Reflecting his work on U.S.-China investment issues and his experience on complex U.S. national security matters intersecting with China, David is regularly engaged by the world’s leading multi-national companies across a range of industries to advise on strategic legal projects, including supply chain matters, related to their positioning in the emerging competition between the U.S. and China, as well as on emerging legal issues such as outbound investment restrictions and regulations governing information and communications technologies and services (ICTS).

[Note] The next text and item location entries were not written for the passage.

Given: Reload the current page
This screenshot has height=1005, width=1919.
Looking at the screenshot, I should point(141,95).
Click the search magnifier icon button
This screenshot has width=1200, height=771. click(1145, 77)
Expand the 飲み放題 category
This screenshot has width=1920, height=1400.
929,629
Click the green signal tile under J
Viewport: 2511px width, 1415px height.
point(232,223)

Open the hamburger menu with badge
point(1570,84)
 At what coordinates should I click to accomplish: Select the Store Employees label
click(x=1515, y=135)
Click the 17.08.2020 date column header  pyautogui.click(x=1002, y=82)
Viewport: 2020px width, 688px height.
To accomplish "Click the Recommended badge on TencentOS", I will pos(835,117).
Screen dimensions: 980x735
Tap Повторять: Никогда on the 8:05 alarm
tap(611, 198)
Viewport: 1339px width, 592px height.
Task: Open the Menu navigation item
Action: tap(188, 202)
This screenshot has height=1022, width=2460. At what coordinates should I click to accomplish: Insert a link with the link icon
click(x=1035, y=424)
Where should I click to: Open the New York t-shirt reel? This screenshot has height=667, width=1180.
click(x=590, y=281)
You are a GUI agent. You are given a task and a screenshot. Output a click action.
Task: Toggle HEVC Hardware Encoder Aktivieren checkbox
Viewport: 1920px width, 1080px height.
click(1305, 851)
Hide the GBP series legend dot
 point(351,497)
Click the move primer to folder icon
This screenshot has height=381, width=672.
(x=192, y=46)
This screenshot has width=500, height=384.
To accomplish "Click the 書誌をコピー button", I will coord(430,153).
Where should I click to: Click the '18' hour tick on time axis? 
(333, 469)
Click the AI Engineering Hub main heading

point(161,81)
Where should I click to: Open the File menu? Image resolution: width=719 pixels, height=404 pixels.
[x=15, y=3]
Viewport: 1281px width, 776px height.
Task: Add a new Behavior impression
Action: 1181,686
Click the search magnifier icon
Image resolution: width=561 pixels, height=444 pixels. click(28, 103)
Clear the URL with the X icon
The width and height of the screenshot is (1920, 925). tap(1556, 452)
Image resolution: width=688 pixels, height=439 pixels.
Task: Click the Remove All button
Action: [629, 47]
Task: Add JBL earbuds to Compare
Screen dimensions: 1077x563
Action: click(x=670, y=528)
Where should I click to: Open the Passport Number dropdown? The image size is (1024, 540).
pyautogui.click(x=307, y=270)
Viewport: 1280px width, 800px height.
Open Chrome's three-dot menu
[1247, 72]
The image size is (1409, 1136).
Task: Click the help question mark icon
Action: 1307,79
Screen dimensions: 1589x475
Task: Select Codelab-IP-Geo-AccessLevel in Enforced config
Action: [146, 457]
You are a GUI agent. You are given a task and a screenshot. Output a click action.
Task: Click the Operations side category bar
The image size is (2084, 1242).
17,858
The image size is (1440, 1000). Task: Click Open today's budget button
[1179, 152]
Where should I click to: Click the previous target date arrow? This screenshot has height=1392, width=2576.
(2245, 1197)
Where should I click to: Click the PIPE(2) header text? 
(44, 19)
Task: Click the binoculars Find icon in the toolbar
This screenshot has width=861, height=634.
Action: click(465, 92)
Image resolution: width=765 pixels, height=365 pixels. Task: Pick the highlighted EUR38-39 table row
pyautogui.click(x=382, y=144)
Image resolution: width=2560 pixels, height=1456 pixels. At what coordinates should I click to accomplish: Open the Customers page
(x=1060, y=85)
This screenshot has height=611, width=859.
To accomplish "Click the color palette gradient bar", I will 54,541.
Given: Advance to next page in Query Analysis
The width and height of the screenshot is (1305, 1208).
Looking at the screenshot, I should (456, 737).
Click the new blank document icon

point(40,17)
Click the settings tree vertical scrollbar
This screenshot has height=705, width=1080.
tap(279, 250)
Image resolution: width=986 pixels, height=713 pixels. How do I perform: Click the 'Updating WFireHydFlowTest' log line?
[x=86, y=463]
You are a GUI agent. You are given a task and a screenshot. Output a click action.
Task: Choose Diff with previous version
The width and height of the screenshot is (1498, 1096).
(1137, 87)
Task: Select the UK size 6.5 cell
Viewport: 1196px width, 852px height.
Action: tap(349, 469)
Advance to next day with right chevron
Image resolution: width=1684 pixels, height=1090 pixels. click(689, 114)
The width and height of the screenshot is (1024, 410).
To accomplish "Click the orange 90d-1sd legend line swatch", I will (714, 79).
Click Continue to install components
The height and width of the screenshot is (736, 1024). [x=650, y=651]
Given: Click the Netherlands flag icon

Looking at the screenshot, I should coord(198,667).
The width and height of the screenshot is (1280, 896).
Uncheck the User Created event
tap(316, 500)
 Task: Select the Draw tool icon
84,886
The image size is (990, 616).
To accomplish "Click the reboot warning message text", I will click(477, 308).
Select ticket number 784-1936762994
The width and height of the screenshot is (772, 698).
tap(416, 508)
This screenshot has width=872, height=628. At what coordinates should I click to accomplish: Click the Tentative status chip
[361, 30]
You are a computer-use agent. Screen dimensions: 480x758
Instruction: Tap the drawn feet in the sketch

David also has testified before a congressional commission regarding U.S. national security, trade, and investment matters with China.

In addition, in the foreign investment and national security area, David is known for his work on matters requiring the mitigation of foreign ownership, control or influence (FOCI) under applicable national industrial security regulations, including for many of the world’s leading aerospace and defense companies and private equity firms, as well as telecommunications transactions that undergo a public safety, law enforcement, and national security review by the group of agencies known as “Team Telecom.”

In his cybersecurity practice, David has counseled companies on responding to some of the most sophisticated documented cyber-based attacks on their networks and information, including the largest documented infrastructure attacks, as well as data security incidents involving millions of affected consumers. He has been engaged by boards of directors of Fortune 500 companies to counsel them on cyber risk and to lead investigations into cyber attacks, and he has responded to investigations and enforcement actions from the Federal Trade Commission (FTC) and state attorneys general. David has also helped clients respond to ransomware attacks, insider theft, vendor breaches, hacktivists, state-sponsored attacks affecting personal data and trade secrets, and criminal organization attacks directed at stealing personal data, among other matters.